September 22, 2022
2022 Annual Procurement Fair Held at Barclays Center Marks 30th Anniversary of New York City’s M/WBE Program and Supports Mayor’s ‘Blueprint for Economic Recovery,’ Offering Contract Opportunities to Small Businesses Certified as M/WBEs
NEW YORK – New York City Mayor Eric Adams and New York City Department of Small Business Services (SBS) Commissioner Kevin D. Kim today announced that the city has surpassed its 10-year OneNYC goal to award $25 billion in contracts to minority- and women-owned business enterprises (M/WBE) by Fiscal Year (FY) 2025 — three years ahead of schedule. This achievement comes amid a strong focus on expanding the pool of contracts subject to the M/WBE program and creating more opportunities for M/WBEs to win procurements.
“Economic inequality isn’t going to solve itself, and as mayor, I am committed to expanding opportunities by building economic on-ramps for our minority- and women-owned business owners,” said Mayor Adams. “We are creating jobs and improving the way government provides services to New Yorkers, and I am thrilled that we have achieved the city’s 10-year goal of awarding $25 billion in contracts to M/WBEs three years ahead of schedule. These billions of dollars will build equity, boost recovery, and create opportunity for M/WBEs. This is how we ‘Get Stuff Done’ and fight inequality right here in our own city.”

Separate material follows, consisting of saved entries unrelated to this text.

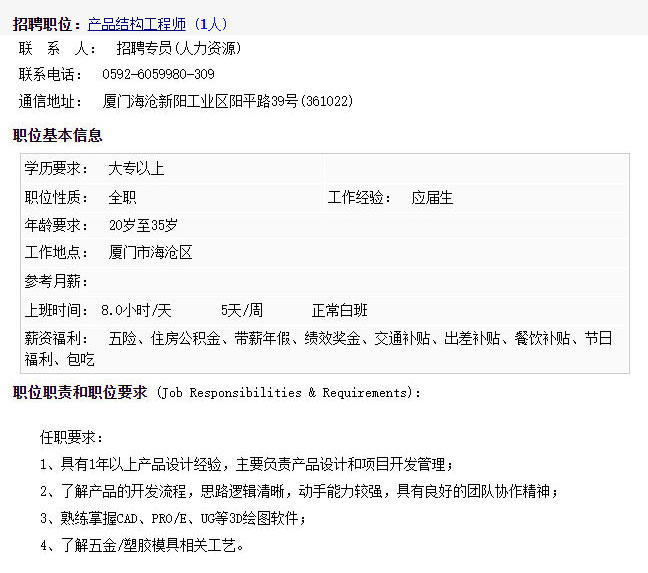
Task: Click the requirement about 五金/塑胶模具相关工艺
Action: pos(142,545)
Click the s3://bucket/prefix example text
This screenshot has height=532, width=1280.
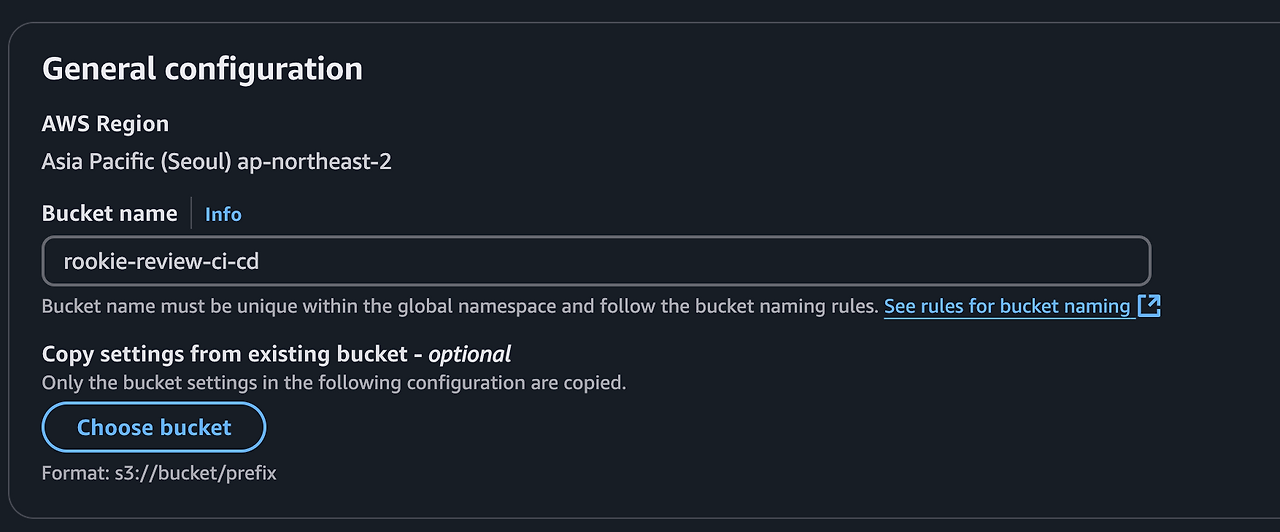[195, 473]
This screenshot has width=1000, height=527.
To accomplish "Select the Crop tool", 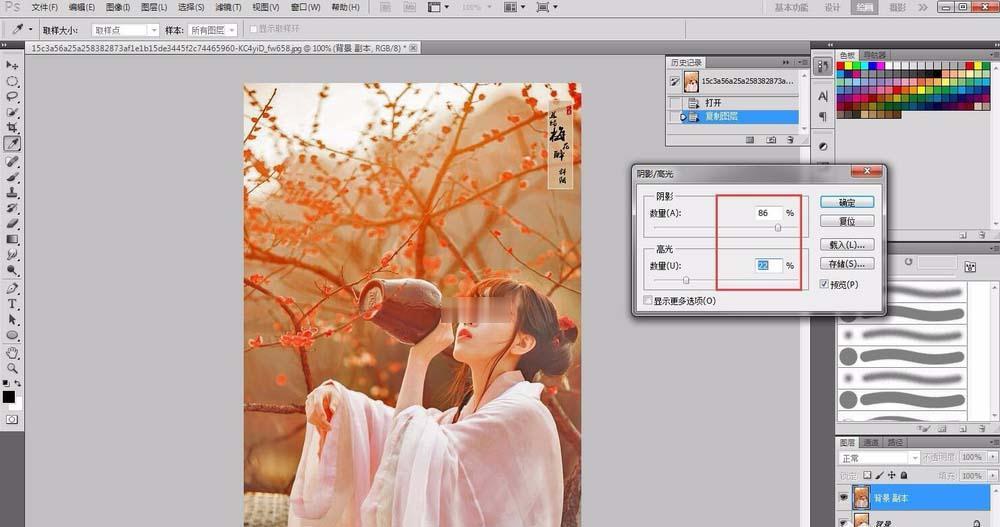I will [x=13, y=128].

“In meeting the city’s goal of $25 billion in contracts to minority and women-owned business enterprises three years ahead of schedule, New York City has demonstrated its commitment to tackling income inequality and promoting fairness in economic opportunity and we know we have to go even further,” said Deputy Mayor for Economic and Workforce Development Maria Torres Springer. “As New York City continues its economic recovery, we remain laser-focused on ensuring M/WBEs can succeed in doing business with the city. Today’s procurement fair will connect hundreds of M/WBE firms with city agency staff and has the potential to result in tens of millions of dollars in contracts for companies that have been unfairly overlooked in years past. We are proud of the progress we have made and continue to do the work to create more opportunities for M/WBEs.”
“The city’s annual procurement fair is the perfect opportunity for entrepreneurs certified as M/WBE to come and tap into the contracting opportunities available to them with the City of New York,” said SBS Commissioner Kim. “With dozens of city agencies and hundreds of businesses ready to work, this fair will result in millions of dollars in contracts for minority and women-owned businesses. SBS is proud to put this event together and excited to be at the Barclays Center with Mayor Adams.”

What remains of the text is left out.